Pode fazer um monte! Não tem açúcar!

Eu ainda gosto de usar minhas revistas de artesanato para pegar algumas inspirações, pesquisar alguma coisa de vez em quando. Mas o Pinterest... pra mim é hoje a melhor fonte de inspiração. Eu simplesmente amo essa rede social. E entre muitos achados de hoje, a imagem de um donut ganhou em fofura. Fácil de fazer e o resultado é lindo. Eu já o imagino decorando uma mesa de chá, uma festinha infantil... (com alguns de verdade para não sacanear a criançada, por favor!) ou  em casa mesmo, na cozinha como imã de geladeira, lembrança de um chá de cozinha. :)

27 março 2014

Bancando a tapeceira

Eu poderia dar mil desculpas por ter ficado tanto tempo sem postar. Posso culpar a correria das festas de  fim de ano, as encomendas de Natal, os cuidados com o Arthur, os preparativos da festa de aniversario dele, os pedidos grandes que entraram em janeiro, a reforma que fizemos em casa. Mas a real é que diante de todas essas tarefas, não priorizei o blog. Não consegui sentar para escrever. Minhas sinceras desculpas a quem entrou aqui varias vezes e não viu nada de diferente.

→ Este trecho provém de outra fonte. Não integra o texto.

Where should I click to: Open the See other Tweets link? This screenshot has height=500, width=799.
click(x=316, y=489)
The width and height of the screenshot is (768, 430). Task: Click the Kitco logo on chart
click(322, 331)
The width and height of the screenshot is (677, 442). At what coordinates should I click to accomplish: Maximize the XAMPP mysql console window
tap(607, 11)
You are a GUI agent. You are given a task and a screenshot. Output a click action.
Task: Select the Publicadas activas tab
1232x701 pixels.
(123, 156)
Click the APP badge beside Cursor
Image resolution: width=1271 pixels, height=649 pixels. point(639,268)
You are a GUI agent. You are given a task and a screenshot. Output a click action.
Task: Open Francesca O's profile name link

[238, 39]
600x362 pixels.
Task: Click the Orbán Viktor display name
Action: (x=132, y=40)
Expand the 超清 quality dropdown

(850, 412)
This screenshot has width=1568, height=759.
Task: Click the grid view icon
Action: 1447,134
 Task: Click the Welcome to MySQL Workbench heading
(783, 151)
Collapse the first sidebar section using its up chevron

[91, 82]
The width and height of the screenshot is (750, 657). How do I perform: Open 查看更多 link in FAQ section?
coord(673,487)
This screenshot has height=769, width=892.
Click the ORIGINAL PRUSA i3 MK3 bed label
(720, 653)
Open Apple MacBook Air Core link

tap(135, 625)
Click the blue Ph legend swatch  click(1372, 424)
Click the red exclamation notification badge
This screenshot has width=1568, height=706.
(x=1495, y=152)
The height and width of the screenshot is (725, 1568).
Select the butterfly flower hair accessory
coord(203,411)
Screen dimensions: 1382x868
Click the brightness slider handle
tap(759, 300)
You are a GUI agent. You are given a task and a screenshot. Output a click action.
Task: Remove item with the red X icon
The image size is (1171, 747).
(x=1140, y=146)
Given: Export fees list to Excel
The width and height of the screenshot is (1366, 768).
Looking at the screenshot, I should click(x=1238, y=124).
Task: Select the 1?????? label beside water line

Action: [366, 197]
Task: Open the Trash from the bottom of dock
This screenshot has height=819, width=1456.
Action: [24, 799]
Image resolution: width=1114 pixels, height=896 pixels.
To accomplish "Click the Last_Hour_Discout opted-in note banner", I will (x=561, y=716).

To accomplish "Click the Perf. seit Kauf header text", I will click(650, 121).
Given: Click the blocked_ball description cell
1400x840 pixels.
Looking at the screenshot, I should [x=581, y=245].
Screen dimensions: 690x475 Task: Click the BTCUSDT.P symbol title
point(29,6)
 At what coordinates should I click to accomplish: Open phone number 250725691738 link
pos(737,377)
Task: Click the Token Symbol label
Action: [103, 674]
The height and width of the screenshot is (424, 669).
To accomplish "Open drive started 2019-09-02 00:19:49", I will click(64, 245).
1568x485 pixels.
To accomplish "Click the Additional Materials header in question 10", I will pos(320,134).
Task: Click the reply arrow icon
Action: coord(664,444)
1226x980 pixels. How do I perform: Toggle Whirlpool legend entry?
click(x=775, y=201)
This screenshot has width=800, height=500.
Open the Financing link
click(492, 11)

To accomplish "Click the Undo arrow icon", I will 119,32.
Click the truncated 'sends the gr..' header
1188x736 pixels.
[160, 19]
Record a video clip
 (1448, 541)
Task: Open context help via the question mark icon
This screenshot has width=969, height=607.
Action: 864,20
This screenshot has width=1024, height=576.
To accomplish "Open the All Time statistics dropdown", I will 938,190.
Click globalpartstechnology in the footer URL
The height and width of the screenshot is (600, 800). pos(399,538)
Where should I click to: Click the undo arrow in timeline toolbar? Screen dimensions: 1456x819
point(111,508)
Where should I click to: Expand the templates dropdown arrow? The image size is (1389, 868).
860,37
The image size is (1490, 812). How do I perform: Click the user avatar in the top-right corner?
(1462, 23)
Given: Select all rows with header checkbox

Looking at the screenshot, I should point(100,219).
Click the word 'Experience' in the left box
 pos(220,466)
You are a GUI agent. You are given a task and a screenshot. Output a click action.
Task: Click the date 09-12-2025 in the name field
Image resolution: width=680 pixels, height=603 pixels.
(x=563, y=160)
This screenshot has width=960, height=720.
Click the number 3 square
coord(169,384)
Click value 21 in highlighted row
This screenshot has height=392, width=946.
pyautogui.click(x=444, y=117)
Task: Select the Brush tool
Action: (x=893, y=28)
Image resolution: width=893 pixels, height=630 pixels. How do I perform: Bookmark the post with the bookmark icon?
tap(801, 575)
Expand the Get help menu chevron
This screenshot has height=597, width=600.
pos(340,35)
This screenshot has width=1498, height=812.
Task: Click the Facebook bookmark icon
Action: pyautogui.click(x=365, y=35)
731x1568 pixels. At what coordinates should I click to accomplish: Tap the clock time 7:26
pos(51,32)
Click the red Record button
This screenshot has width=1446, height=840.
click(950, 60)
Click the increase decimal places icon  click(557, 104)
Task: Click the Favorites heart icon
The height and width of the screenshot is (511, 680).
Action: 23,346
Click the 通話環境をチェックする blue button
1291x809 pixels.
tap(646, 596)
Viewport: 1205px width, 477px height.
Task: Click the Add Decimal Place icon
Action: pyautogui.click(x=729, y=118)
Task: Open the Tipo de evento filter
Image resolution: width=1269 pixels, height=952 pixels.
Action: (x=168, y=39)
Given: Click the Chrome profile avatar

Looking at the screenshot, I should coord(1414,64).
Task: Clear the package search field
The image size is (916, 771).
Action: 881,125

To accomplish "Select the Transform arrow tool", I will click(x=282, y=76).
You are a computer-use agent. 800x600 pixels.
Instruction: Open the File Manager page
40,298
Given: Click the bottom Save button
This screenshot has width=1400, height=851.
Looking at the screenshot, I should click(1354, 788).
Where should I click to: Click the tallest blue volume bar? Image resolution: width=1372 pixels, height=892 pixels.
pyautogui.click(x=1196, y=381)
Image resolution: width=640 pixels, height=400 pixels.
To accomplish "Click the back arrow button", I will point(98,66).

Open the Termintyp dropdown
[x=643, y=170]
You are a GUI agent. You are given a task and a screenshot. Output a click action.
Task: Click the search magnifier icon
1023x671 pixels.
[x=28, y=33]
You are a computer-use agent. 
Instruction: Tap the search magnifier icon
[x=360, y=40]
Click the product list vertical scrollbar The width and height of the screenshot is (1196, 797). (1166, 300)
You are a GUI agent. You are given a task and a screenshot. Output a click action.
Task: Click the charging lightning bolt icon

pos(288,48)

Enfim, em meio a correria, fiz uma peraltice aqui em casa com duas poltronas da sala. Elas já estavam com o estofamento bem gasto. Soltavam  pedaços do tecido quando sentava nelas.
Tambem não é por menos. Como praticamente 80% dos móveis aqui de casa,  as duas já possuiam uma historia de vida antes de vir pra cá. Compramos de um casal que foi morar fora do Brasil há quase quatro anos, e as repassou por um preço camarada.

Com a grana curta para mandar reformar, à principio pensei em fazer uma capa. Mas quando vi que conseguia costurar e pregar o tecido na madeira, resolvi me arriscar e fazer o trabalho completo.
Escolhi o tecido com base em dois quesitos: resistência e facilidade de limpeza. Com uma criança e dois cachorros são qualidades super importantes! Pesquisando na net descobri o Aquablock, da Karsten. Há um catálogo enorme cheio de opções de cores e estampas no site da marca. Encontrá-lo também foi fácil. Nas imediações da 25 de março, descendo a ladeira porto geral, primeira direita e próxima esquerda, você encontra algumas lojas de tecidos para decoração, acessórios de cortina, estofados e tapetes.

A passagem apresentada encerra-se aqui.